Rifiutando polemicamente tale immagine di Hegel altri studiosi hanno cercato di accreditare l’opposta
figura di un Hegel paladino della ragione e della libertà. Alcuni, non accettando questa riduzione di Hegel
quale “dittatore filosofico della Germania prussiana”,17 hanno insistito per una chiave di lettura
“progressista” della teoria politica di Hegel, che vede in lui più un teorico della società civile che non
dello Stato, dato che egli ha incessantemente polemizzato con i teorici della contro-rivoluzione e della
restaurazione ed è stato un portavoce della rivoluzione francese.
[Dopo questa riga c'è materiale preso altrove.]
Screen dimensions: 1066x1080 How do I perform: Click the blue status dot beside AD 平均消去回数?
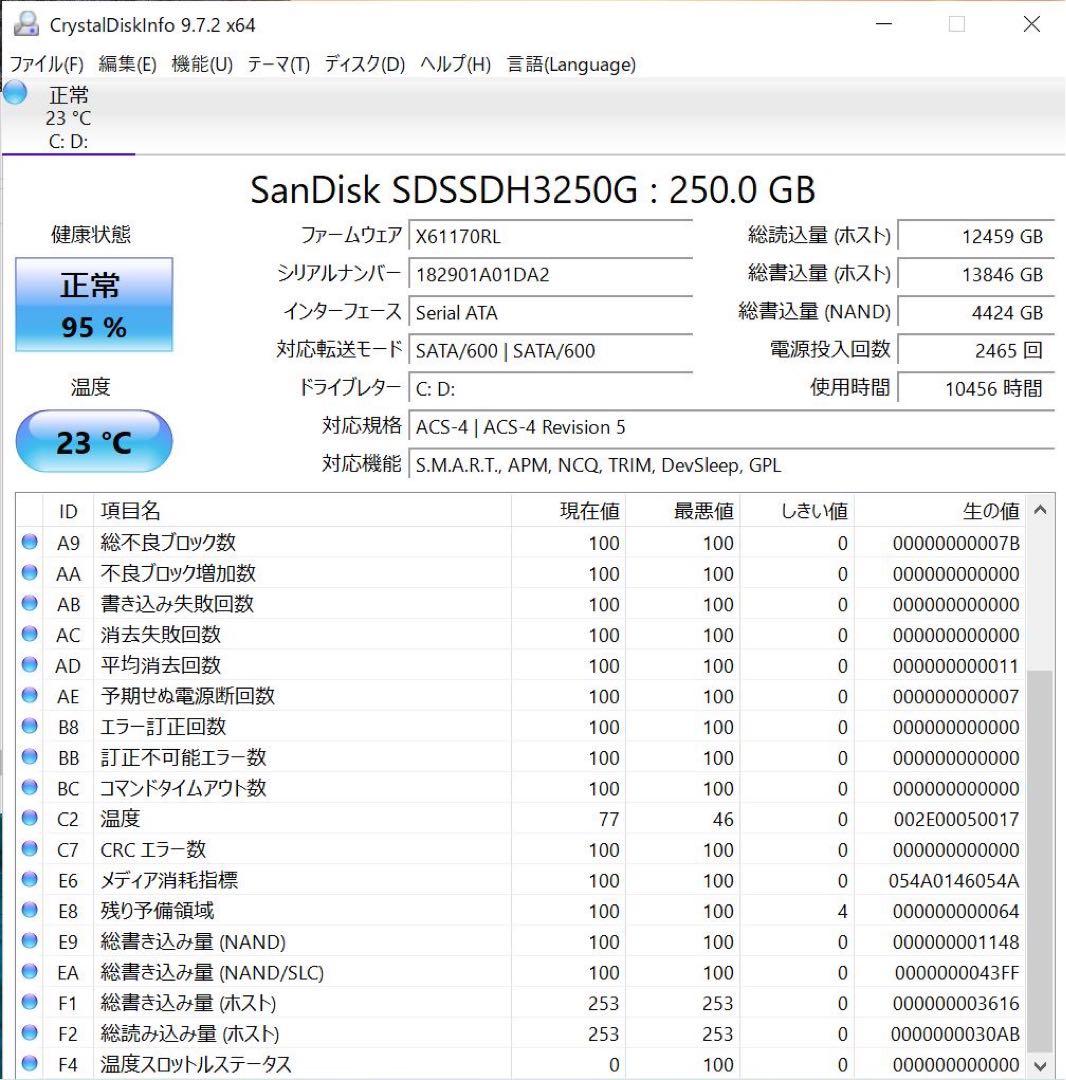coord(28,665)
Fra gli interventi più significativi citiamo
Ragione e Rivoluzione di Herbert Marcuse, il quale, dopo avere insistito sulle potenzialità critiche e
perciò liberatrici della ragione idealistica enumera le concrete differenze fra lo stato hegeliano e quello
totalitario (che si fonda sulla sottomissione delle masse attraverso il terrore, aborrito da Hegel).
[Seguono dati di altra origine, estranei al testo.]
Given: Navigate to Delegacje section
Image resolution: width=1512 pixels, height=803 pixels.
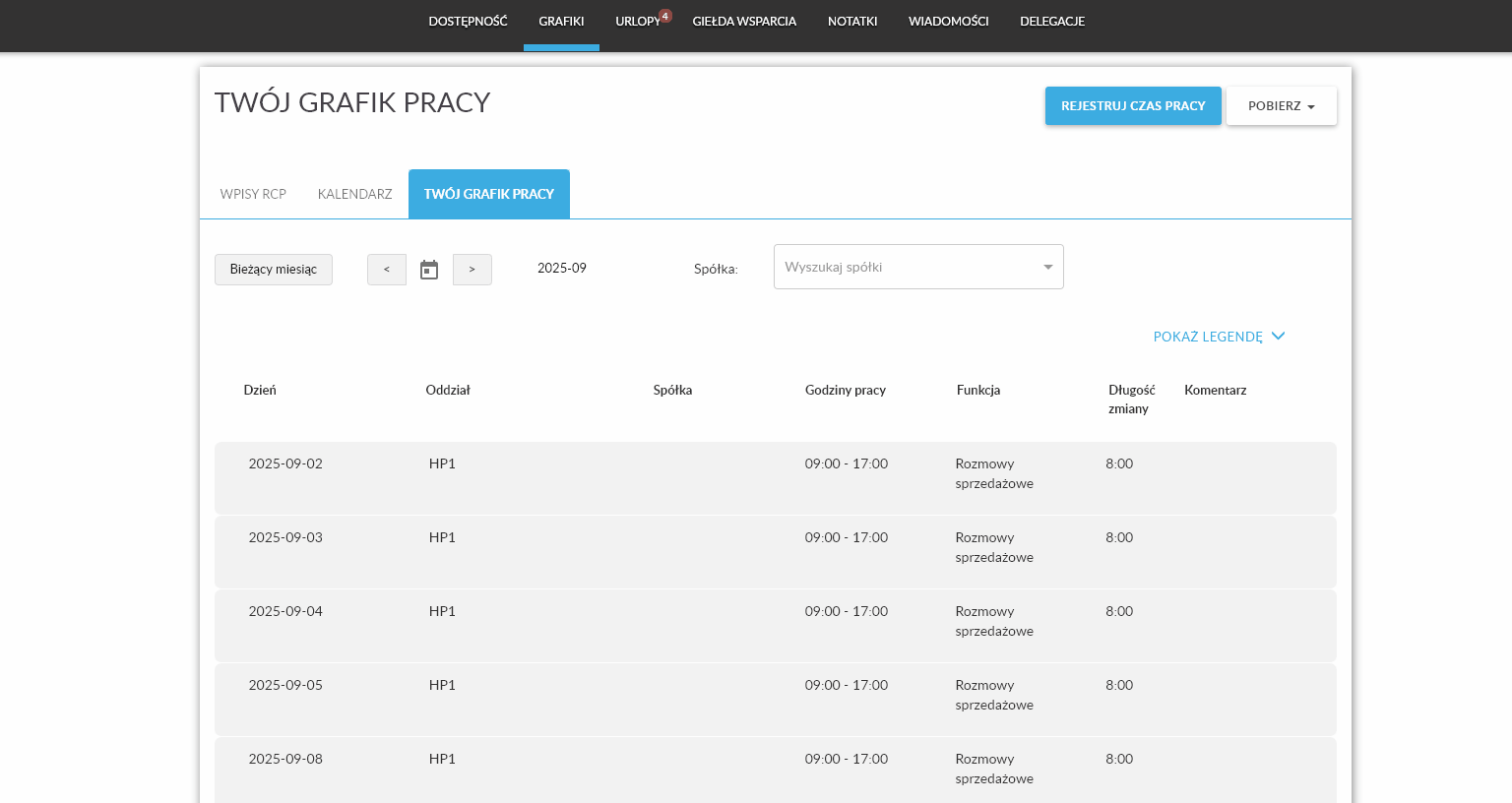Looking at the screenshot, I should coord(1052,22).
Sembrerebbero emerse inoltre alcune interpretazioni di un Hegel “massone” e “segreto” in base ad alcuni
quaderni di appunti presi da uditori nel corso di lezioni di Hegel nel corso di lezioni tenute nel 1831, da
cui emergerebbe un Hegel socialista-liberale. E non dimentichiamo che nella Fenomenologia la
realizzazione del riconoscimento, fra gli individui liberi della società moderna, è affidata da Hegel al
linguaggio, all’esercizio del linguaggio “in un contesto pratico e morale in cui il confronto tra le
autocoscienze non è mediato dalla lotta o dalla violenza ma dal giudizio che ciascuno esprime
vicendevolmente nei confronti dell’azione compiuta dall’altro […] la proposta hegeliana è
l’intersoggettività dialogante. Essa non garantisce che l’azione in sé sia e rimanga buona, garantisce
piuttosto la reciproca comprensione tra esseri umani”.18 Questo non sembra suffragare l’intenzione di
teorizzare uno stato tirannico o violento.
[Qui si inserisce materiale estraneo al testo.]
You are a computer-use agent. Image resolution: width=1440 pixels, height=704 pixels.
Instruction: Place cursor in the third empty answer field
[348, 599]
Due visioni di Hegel contraddittorie, due opposte “leggende”. Esse andrebbero ridimensionate. Forse ha
ragione Norberto Bobbio quando afferma che “Hegel non è un “reazionario” ma non è neppure, quando
scrive la filosofia del diritto un “liberale” è puramente e semplicemente un conservatore, in quanto
pregia più lo stato che l’individuo, più l’autorità che la libertà, più la coesione del tutto che l’indipendenza
delle parti, più l’obbedienza che la resistenza, più il vertice della piramide che la base”.
17
Rudolf Haym, Hegel e il suo tempo, Berlino 1857.
Pancaldi, Trombino, Villani, Philosophica, 3 a, Marietti, pag. 138-139.